L’Éthiopie a officiellement inauguré ce jeudi le Grand barrage de la Renaissance (GERD), considéré comme le plus grand ouvrage hydroélectrique du continent africain. Situé sur le Nil Bleu, dans la région du Benishangul-Gumuz, près de la frontière avec le Soudan, ce mégaprojet d’infrastructure symbolise l’ambition énergétique d’Addis-Abeba et marque une étape majeure dans son développement.

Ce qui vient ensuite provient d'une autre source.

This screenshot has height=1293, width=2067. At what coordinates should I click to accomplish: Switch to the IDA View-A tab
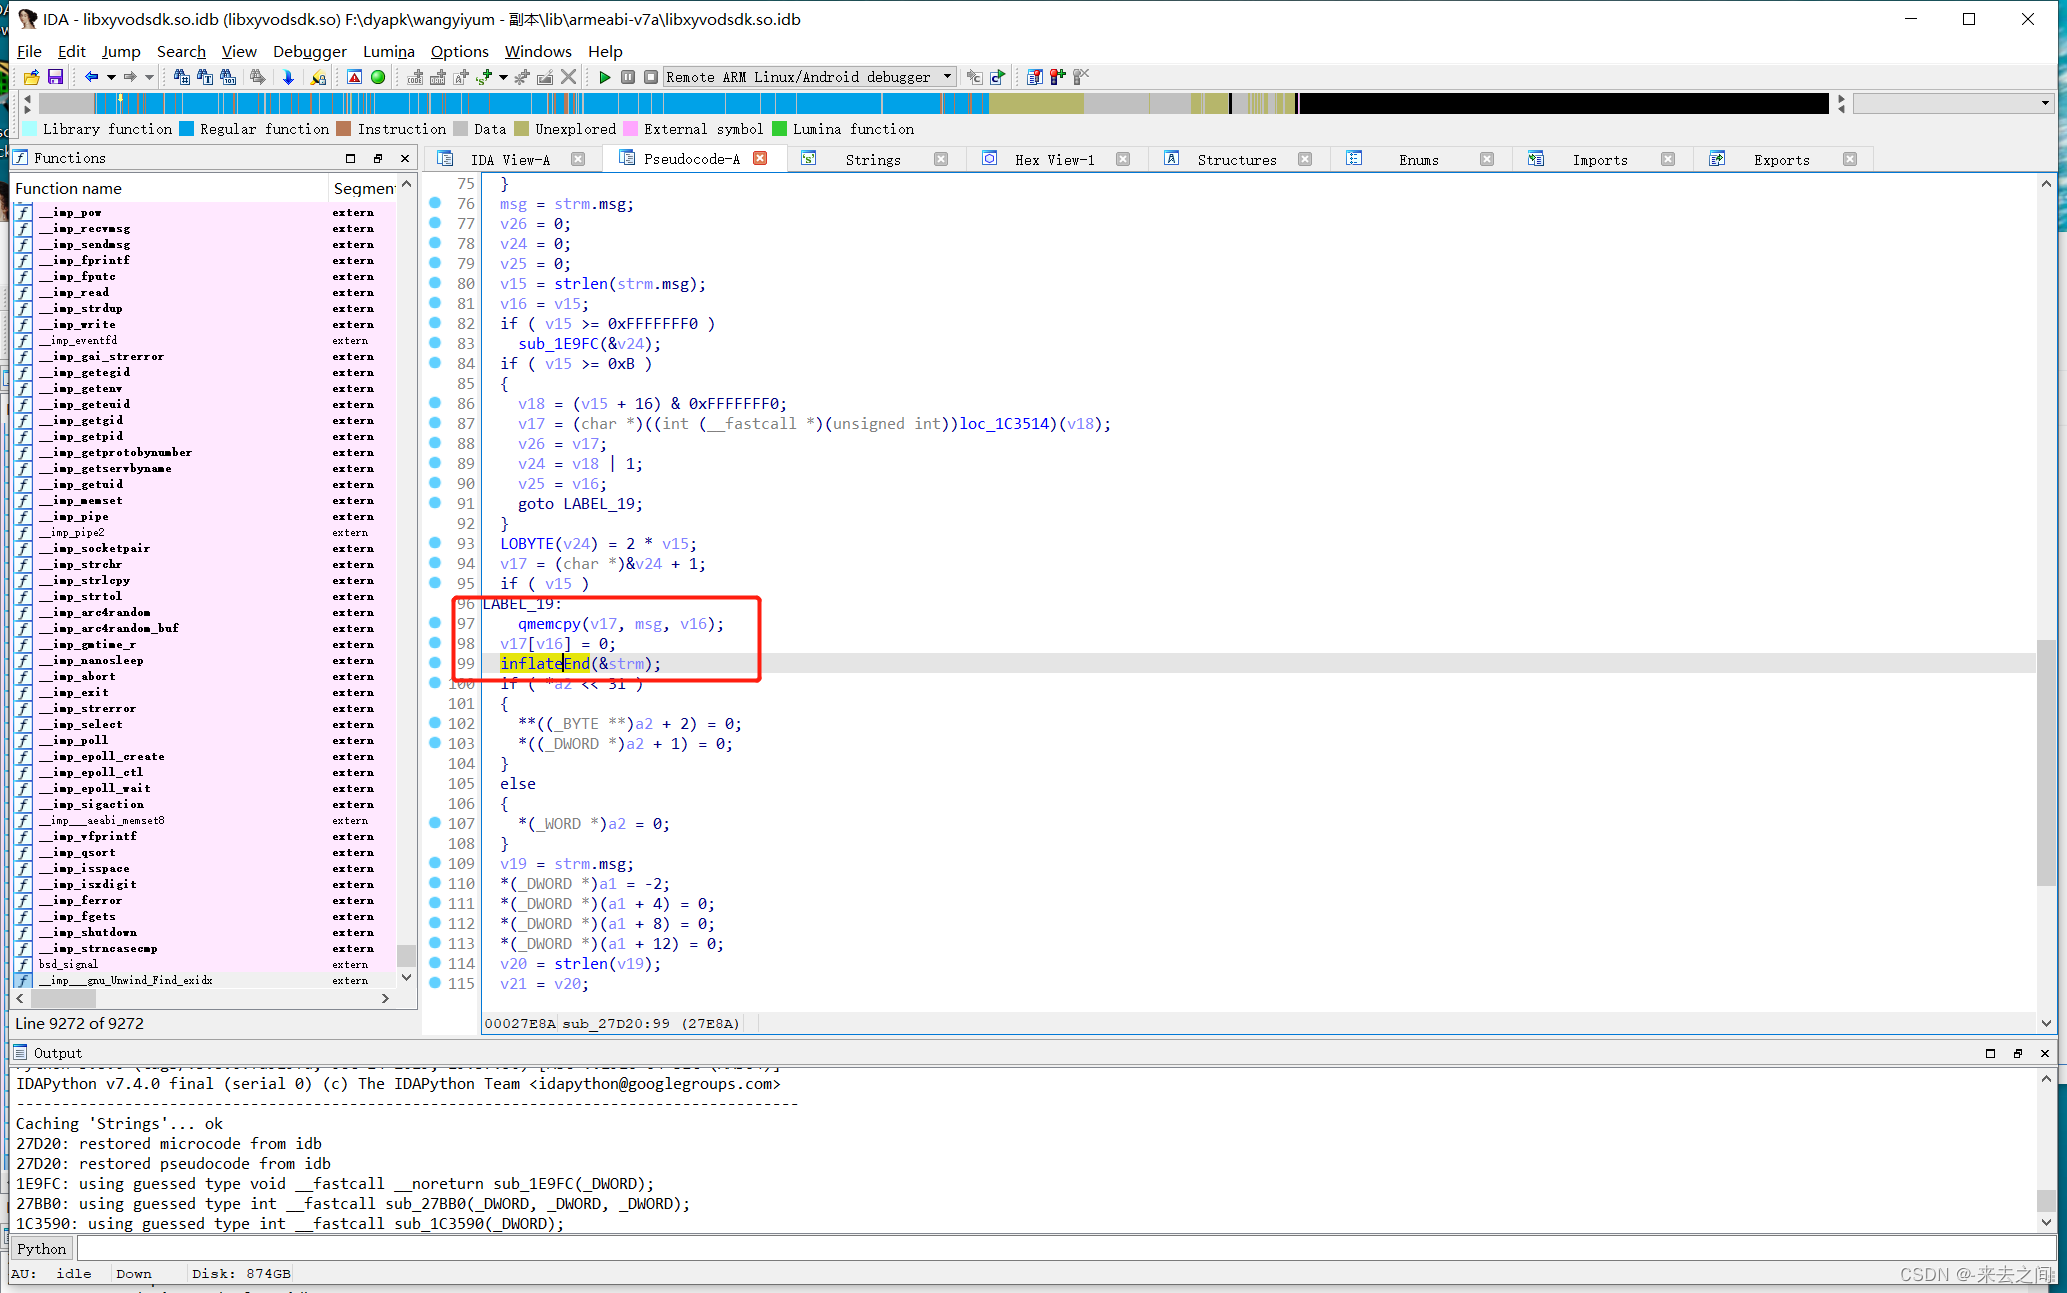pyautogui.click(x=510, y=159)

Avec une capacité installée de plus de 6 000 MW, le GERD devrait transformer l’Éthiopie en un véritable hub énergétique régional. Les autorités affirment que le barrage permettra non seulement de couvrir les besoins croissants en électricité du pays, mais aussi d’exporter une partie de cette énergie vers les pays voisins, réduisant ainsi la dépendance énergétique de la région et favorisant l’intégration économique.
Cependant, cette inauguration ne met pas fin aux tensions diplomatiques avec l’Égypte et le Soudan. Les deux pays s’inquiètent de l’impact du remplissage du barrage sur leurs ressources en eau, l’Égypte considérant même le projet comme une menace existentielle. Malgré des années de négociations sans issue, Addis-Abeba affirme que le GERD profitera à toute la région, en régulant le débit du Nil et en réduisant les risques d’inondation.